In any case, I've found the WF-1000XM3's sound signature to be smooth and ever so mildly warm. It is a safe sound signature and generally works for most genres. In some sense, it's lacking the Sony's usual penchant for a generous amount of bass. The overall tuning is fairly tamed, without significant emphasis on any section of the frequency range, resulting in an inoffensive sound that is easy to listen to.
The soundstage of the WF-1000XM3 is ample, and I've found the imaging to be good. In more acoustic songs, these earphones sound really enjoyable, with vocals sounding natural and instrument placement being rendered nicely. However, in more complex songs involving more instruments, the soundstage and imaging starts to suffer. In one example, "Sit Next to Me" by Foster the People, instruments throughout the song suffered from lack of separation and air, and it was hard to distinguish clearly the different instruments present in the song.
The bass on the WF-1000XM3 is well controlled, with good impact. Inherently, the quality of the bass is not very high quality, the mid bass is lacking texture and the sub-bass extension is rolled off. In this regard, I've found Sony's tuning to be very sensible; by controlling the bass quantity, the WF-1000XM3 does not have the bloomy mid-bass that plagues so many TWS earphones. There is also sufficient quantity to add body to the vocals.
The mids are probably where these earphones shine the most, providing sweet sounding vocals that has good body and clarity. "Crazy for You" by Madonna sounded great on the WF-1000XM3, and the vocal textures were rendered well. They are also smooth and pleasant for extended listening. Occasionally, I'd wish the sound was a little more energetic and a little faster, but thats a matter of preference and I've very much enjoyed the mids on these earphones.
The highs are tamed on these earphones. Perhaps even a little too tamed for my preference, lacking a certain brilliance in the upper frequency. The treble is a little rolled off, sometimes making vocals sound flat. Listening to "ocean eyes" by Billie Eilish, the earphones did not quite have the extension needed to portray her crisp vocals. Personally, I like to increase the treble slightly using the equaliser, to provide a more balanced tuning and increase the clarity of the earphones.
TWS earphones have always intrigued me, but I've never liked how they sounded. However, after hearing the WF-1000XM3 and having used them for about two weeks, I'm happy to say that I'm satisfied with how they sound, given the sonic limitations of TWS. The smooth and easy sound signature works well with many genres, and its noise cancelling function is able to provide a blacker background when theres ambient sound. They have also checked important boxes, such as low latency and long battery life that altogether makes this set of earphones a very complete package.

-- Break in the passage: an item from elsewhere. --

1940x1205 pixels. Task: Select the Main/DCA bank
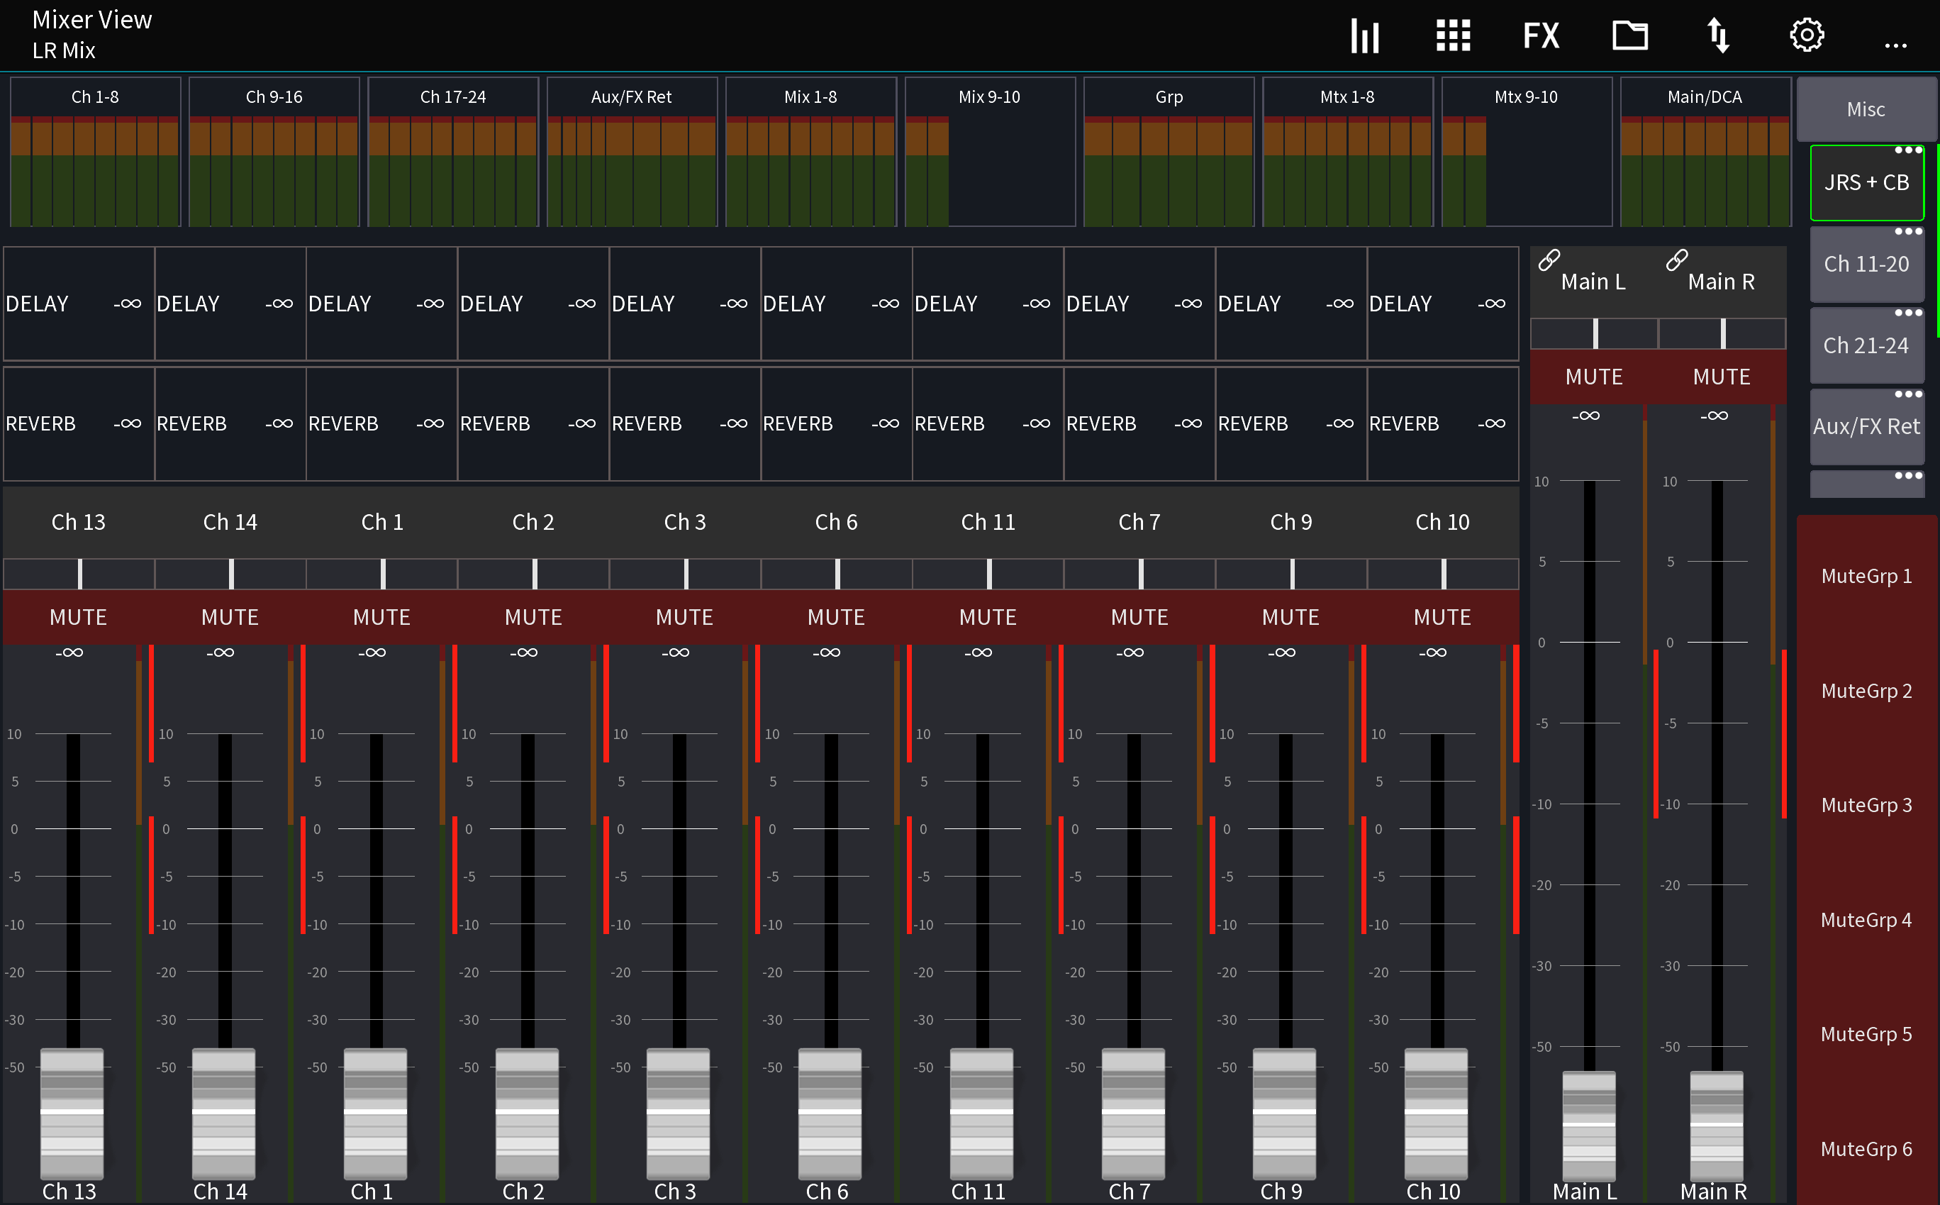click(x=1705, y=96)
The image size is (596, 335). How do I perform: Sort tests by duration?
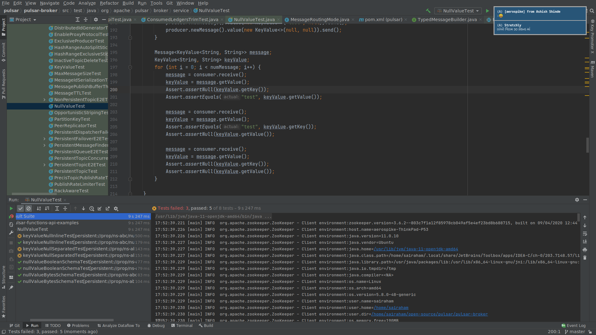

Heard this back to back with the 64 Audio U12 and I think the Sony is 80% as coherent, maybe a little bit cleaner even than the custom iem. Hard to believe, yes but Sony has done some magical stuff on the sound tuning of this fantastic TW.
It is unbelievably revealing as new information start to show up in songs I heard a million times before. The tonal balance is also nigh-on perfect, instruments and voices sound lifelike.
Never have I been more satisfied at a purchase of a new earphone.
Anyone else having issues with bitrate suddenly dropping with iOS devices? Happens using Spotify (with max settings) and only these earbuds. It’s more apparent on tracks with a lot of treble or snare percussion and typically happens about 60-90 seconds in. Please post if you’re experiencing this too!